というのも、私はこれまで失業率と米金融政策の関係の大きさに注目してきたからだ。その上で、そういった私の失業率予想を前提とした米金融緩和見直しの見通しと、4日、複数のFOMC(米連邦公開市場委員会)メンバーの見通しはかなり近かった。
たとえば、クラリダFRB(米連邦準備制度理事会)副議長は4日、米経済が金融当局の予想通りに推移した場合、当局は金融緩和の縮小、「テーパリング」について2021年内発表、2023年には利上げを開始するとの見通しを示したと一部で報道されている。
そして、サンフランシスコ連銀総裁であるデーリー氏も同日、「私のモデルの見通しで最も起こりそうだと考えられるのは、年末か来年初めまでにテーパリングの面でわれわれが何か行うということだ」と述べたとされる。
要するに、2人のFOMCメンバーの見方が共通したのは、緩和の縮小「テーパリング」開始が年末年始ということだ。この見方は、以下に改めて述べる、私の失業率予想を前提としたテーパリングなどの見通しとかなり近いと言えそうだ。
テーパリングと失業率の関係
私は、米金融政策と失業率の関係に注目してきた。とくに、失業率から過去10年平均(MA)を引いて求めた「修正失業率」で見ると、米国の政策金利であるFFレートとの関係は、ゼロ金利政策が採用され伝統的金融緩和が限界に達した、いわゆる2008年「リーマン・ショック」前までは大変高いものとなった(図表参照)。米国の金融政策はもちろん中央銀行のFRB(米連邦準備制度理事会)が決めるが、ある意味では「失業率が金融政策を決めてきた」とも言えそうだった。
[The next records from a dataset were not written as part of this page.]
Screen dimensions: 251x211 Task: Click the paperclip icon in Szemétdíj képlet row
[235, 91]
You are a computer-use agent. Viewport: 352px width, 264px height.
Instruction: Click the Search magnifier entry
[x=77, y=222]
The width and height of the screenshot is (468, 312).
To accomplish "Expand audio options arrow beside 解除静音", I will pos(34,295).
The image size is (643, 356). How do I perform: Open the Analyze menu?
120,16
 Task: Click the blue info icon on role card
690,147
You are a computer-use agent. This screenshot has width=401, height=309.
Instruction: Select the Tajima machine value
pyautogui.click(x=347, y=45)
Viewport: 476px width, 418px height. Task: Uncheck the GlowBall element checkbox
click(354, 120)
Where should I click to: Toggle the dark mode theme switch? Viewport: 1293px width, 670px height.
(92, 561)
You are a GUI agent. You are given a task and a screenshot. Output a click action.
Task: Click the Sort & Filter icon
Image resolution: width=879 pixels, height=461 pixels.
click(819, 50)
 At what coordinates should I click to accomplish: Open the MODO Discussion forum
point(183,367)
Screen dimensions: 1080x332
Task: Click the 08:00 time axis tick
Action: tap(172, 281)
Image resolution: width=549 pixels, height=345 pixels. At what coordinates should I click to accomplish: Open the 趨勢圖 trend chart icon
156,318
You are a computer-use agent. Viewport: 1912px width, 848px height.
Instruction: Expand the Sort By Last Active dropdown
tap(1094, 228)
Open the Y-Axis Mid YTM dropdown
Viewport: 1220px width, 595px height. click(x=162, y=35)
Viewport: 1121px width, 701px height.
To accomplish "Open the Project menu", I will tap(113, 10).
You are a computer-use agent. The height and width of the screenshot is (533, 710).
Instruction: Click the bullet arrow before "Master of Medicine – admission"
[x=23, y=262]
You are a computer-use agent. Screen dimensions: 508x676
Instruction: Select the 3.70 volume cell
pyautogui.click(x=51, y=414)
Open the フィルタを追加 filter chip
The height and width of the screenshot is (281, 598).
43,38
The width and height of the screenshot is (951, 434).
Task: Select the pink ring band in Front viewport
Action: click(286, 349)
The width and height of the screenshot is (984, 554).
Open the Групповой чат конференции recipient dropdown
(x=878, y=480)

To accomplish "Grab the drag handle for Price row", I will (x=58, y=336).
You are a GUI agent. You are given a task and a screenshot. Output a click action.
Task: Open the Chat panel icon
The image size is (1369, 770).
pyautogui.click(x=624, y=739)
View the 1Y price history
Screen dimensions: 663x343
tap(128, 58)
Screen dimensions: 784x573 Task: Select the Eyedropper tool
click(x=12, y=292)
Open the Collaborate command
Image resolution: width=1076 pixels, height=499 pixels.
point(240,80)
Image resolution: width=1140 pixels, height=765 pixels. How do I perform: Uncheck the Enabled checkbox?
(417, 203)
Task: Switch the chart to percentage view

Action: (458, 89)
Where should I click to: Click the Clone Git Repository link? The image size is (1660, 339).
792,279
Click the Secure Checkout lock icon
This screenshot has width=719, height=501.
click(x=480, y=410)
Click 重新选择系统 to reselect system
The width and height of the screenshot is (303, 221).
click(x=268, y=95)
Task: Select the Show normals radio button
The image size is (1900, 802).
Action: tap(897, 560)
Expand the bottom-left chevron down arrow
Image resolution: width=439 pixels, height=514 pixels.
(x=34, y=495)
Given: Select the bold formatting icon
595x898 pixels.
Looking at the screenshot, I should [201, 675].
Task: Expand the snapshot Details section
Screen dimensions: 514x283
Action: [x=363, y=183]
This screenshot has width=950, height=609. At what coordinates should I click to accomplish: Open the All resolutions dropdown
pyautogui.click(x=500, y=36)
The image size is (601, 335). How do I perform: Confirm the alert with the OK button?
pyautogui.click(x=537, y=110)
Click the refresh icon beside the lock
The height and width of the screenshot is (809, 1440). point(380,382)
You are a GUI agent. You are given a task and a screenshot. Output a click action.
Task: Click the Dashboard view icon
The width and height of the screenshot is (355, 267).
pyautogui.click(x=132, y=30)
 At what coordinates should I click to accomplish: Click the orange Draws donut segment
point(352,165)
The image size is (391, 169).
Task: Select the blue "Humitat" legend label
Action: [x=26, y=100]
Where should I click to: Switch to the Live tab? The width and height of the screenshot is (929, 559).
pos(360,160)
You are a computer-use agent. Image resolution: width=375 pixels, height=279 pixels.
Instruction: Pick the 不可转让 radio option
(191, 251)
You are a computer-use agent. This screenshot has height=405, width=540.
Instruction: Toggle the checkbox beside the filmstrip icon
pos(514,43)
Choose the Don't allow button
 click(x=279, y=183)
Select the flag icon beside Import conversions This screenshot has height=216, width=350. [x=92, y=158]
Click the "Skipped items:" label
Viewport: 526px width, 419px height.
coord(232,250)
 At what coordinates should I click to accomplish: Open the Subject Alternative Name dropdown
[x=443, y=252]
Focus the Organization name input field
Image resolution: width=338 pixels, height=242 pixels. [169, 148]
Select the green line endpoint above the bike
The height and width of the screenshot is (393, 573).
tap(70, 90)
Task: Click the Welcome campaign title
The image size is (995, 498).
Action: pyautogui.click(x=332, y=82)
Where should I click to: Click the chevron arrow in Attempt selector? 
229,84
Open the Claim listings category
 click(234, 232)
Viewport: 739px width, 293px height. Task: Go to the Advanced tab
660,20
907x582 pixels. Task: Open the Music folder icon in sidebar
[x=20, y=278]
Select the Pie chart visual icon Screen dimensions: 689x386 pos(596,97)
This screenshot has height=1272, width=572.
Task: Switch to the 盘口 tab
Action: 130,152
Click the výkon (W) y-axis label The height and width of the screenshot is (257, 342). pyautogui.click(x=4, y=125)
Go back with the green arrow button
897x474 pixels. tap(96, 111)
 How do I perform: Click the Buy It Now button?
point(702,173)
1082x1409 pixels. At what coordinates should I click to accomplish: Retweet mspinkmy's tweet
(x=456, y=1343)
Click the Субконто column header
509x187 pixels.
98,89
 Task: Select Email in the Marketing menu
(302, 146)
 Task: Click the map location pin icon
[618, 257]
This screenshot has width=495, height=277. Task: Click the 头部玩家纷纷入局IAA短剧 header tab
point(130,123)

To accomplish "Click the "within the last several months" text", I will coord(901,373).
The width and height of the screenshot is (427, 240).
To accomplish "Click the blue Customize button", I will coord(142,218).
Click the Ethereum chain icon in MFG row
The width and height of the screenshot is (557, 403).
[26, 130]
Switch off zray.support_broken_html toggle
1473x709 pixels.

そんな「修正失業率」を参考に、「リーマン・ショック」対応の金融緩和見直しを見ると、「テーパリング」と呼ばれる緩和の縮小が始まったのは名目失業率が失業率の10年MAを下回ってきたタイミングで、最初の利上げが行われたのは名目の失業率が10年MAを2%下回ったタイミングだった。
足元の米失業率の10年MAは5.9%。6月初めに発表された米5月失業率が5.8%となり、まさに10年MAを下回ってきたところで、その後開かれた6月FOMCは、金融緩和見直しに対して予想以上に前向きととれる内容となったわけだ。
以上のように見ると、過去10年の平均値を下回るまで失業率が改善すると金融緩和見直しに動き出したといった「リーマン・ショック」後の経験は、今回も一定程度参考になるのではないか。そうであるなら、足元の10年MA、5.9%を失業率が下回る状況が続いた場合は、金融緩和見直しが一段と現実味を増していくことになる可能性があるだろう。
ちなみに、FOMCの見通しでは、失業率は2021年末までに5%台前半まで、さらに2022年末には4%割れまで低下するとなっている。これを上述の「リーマン・ショック」対応の金融緩和見直しルールに当てはめると、年末までに緩和の縮小、「テーパリング」が始まり、2022年末には最初の利上げが行われるといった見通しになる。まさに、上述の2人のFOMCメンバーの見方に近いといえるだろう。